The Charter has been amended five times:

    • In 1965, Articles 23 was amended to enlarge the Security Council from 11 to 15 members
    • In 1965, Article 27 was amended to increase the required number of Security Council votes from 7 to 9
    • In 1965, Article 61 was amended to enlarge the Economic and Social Council from 18 to 27 members
    • In 1968, Article 109 was amended to change the requirements for a General Conference of Member States for reviewing the Charter
    • In 1973, Article 61 was amended again to further enlarge the Economic and Social Council from 27 to 54 members

But it was never amended to reflect the two successor states, namely the Russian Federation and the People’s Republic of China (PRC)

During the Emergency Special Session of the General Assembly last week, Ukraine’s Ambassador, Sergiy Kyslytsya, pointed out that while “the Russian Federation has done everything possible to legitimize its presence at the United Nations, its membership is not legitimate, as the General Assembly never voted on its admission to the Organization following the fall of the Soviet Union in December 1991”.

With the collapse of the USSR in late 1991,the Commonwealth of Independent States signed a declaration agreeing that “Member states of the Commonwealth support Russia in taking over the USSR membership in the UN, including permanent membership in the Security Council.”

And in October 1971, the General Assembly decided to recognize the representatives of the Government of the People’s Republic of China as the only legitimate representatives of China to the United Nations.

But one longstanding question remains: why has Russia and PRC not moved for an amendment of the charter?

Is it that both countries fear they will not be able to garner the two thirds majority needed in the General Assembly for any amendments to the charter?

In a December 1991 inter-office memo, the UN’s Office of Legal Affairs said: “For the present, the old Union of Soviet Socialist Republics remains a member of the United Nations with all the rights and obligations of memberships. Its representatives, whose credentials have been approved by the Credentials Committee, continue to occupy the seat of the USSR in all organs of the United Nations.”
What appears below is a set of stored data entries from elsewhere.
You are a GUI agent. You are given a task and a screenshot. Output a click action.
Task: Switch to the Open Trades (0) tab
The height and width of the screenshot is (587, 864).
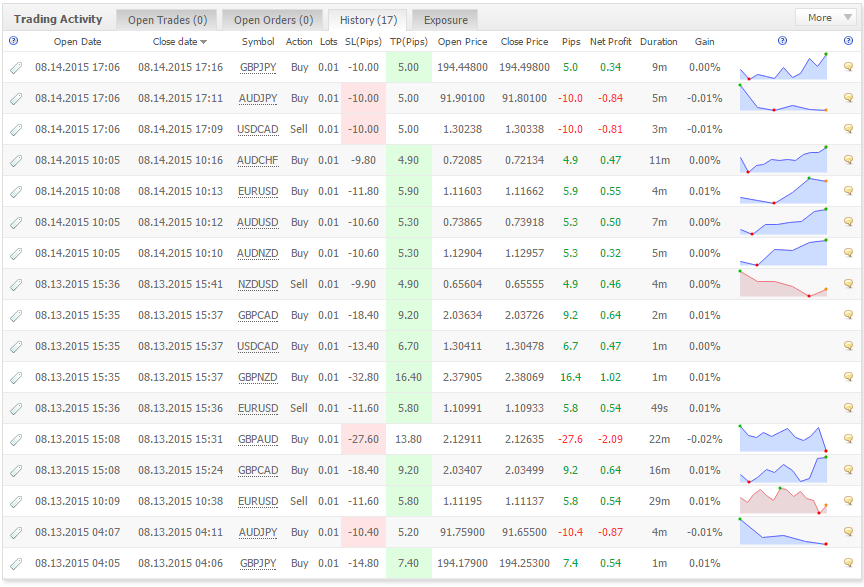pyautogui.click(x=167, y=20)
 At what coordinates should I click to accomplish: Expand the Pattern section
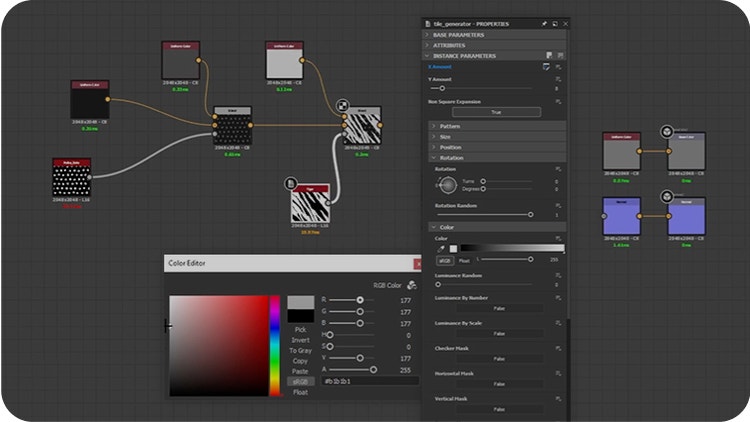(451, 125)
“In considering the changes which may come about in the near future and their implications within the internal constitutional order of the United Nations, it should be borne in mind that the United Nations will, of necessity, be obliged to proceed from whatever arrangements are made internally in the Soviet Union in relation to the break—up of the USSR and the decisions which are taken by the republics regarding their individual status in international law and that of any collective entity which might emerges.”
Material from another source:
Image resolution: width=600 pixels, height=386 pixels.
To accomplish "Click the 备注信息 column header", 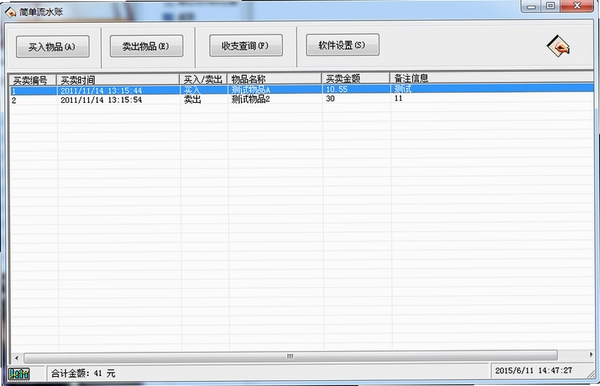I will [x=492, y=78].
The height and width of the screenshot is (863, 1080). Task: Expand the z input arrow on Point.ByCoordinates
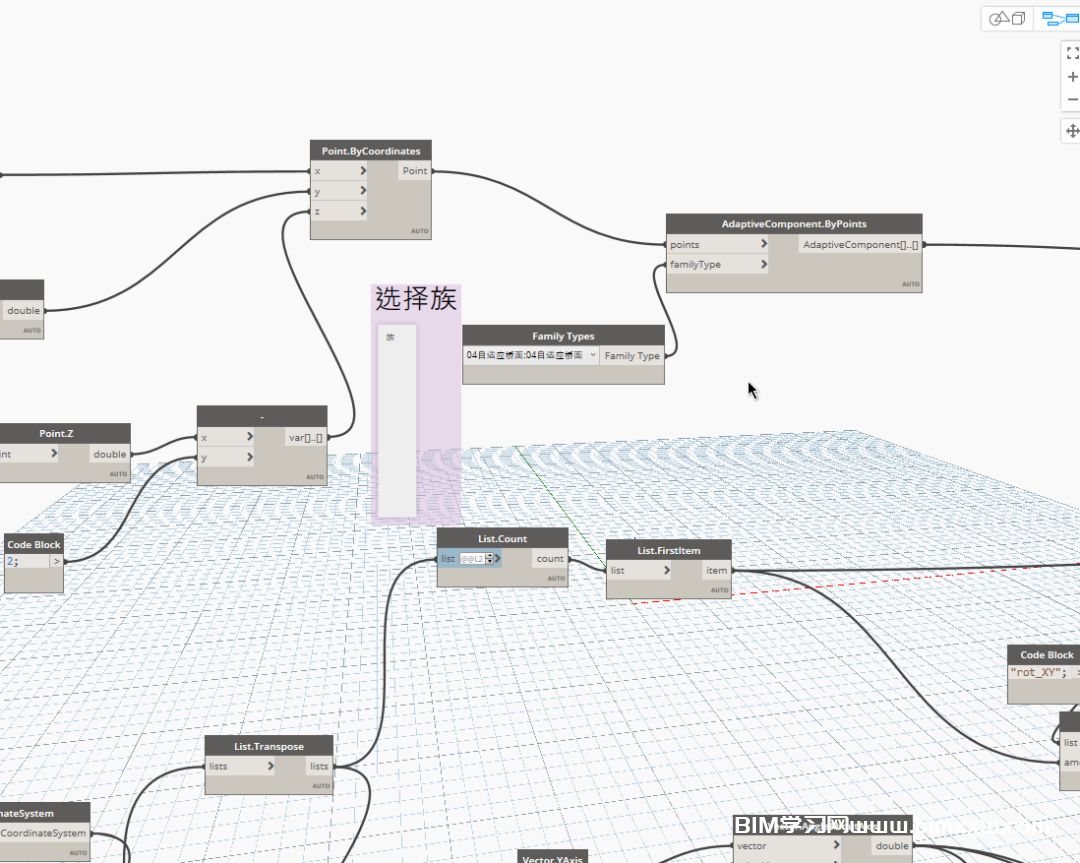364,211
The memo lays out several scenarios over succession states, including “a similar issue following the partition of India and Pakistan when certain Members objected to India’s automatic retention of its seat while Pakistan had to apply as a new state.”
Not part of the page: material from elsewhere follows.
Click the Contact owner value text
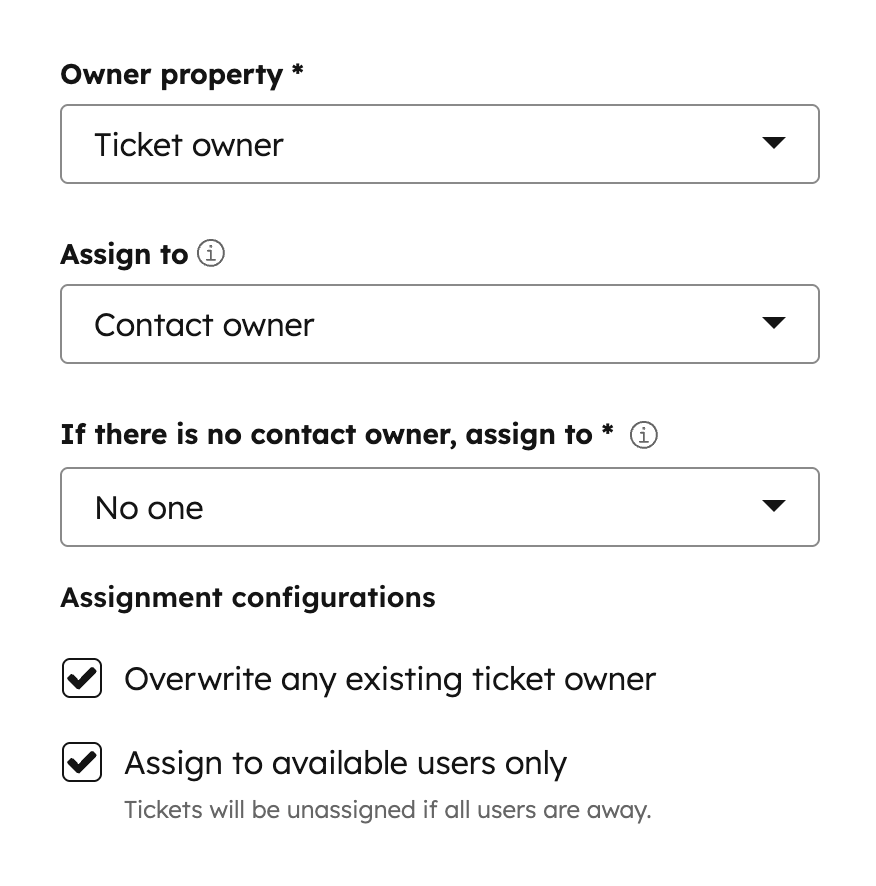The image size is (876, 886). 204,324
But the question of an un-amended Charter remains unanswered.

In response to a question, UN Spokesperson Stephane Dujarric told reporters March 4, the UN’s Office of Legal Affairs (OLA) had “undertaken a review of its relevant files”.

“I was informed that the search is continuing through the paper-based files, and non-digitized files, and that some related documents have been found, including an interoffice memo dated 19 December 1991”.

He said it has been declassified, and “I can share it with you if you are interested.”

The interoffice memo, he pointed out, does not in any way alter the Secretariat position, which is that, in accordance with the UN Charter, “the question of UN membership is the responsibility of Member States”.

In his 165-page book on the Security Council titled “Of Foxes and Chickens– Oligarchy and Global Power in the Security Council”, James Paul, then Executive Director of the New York-based Global Police Forum, writes the dissolution of the Soviet Union in late 1991 provided another act in this strange drama (following the admission of PRC).

A number of successor states came into being of which the Russian Federation was the largest.

“It was certainly not the major power that the USSR had been, having a far reduced population and economy. The new state was not clearly the same as the old, but the permanent members did not want to open up the dreaded membership question.”

“With most diplomats celebrating a holiday (at the time) or out of town on vacation, no delegation raised immediate objections. Without even calling a meeting to examine the matter, the Council President took silence as consent.”

Meanwhile, any attempts to expel or suspend Russia from the General Assembly—primarily because of its invasion of Ukraine– will be difficult to justify judging by the track record of some of the member states.

Stephen Zunes, Professor of Politics and International Studies at the University of San Francisco, who has written extensively on the politics of the Security Council, told IPS this proposal seems like a stretch.

The United Nations technically might be able to remove Russia from the Security Council, but politically it would come across as vindictive and would likely weaken the United Nations’ authority, he said.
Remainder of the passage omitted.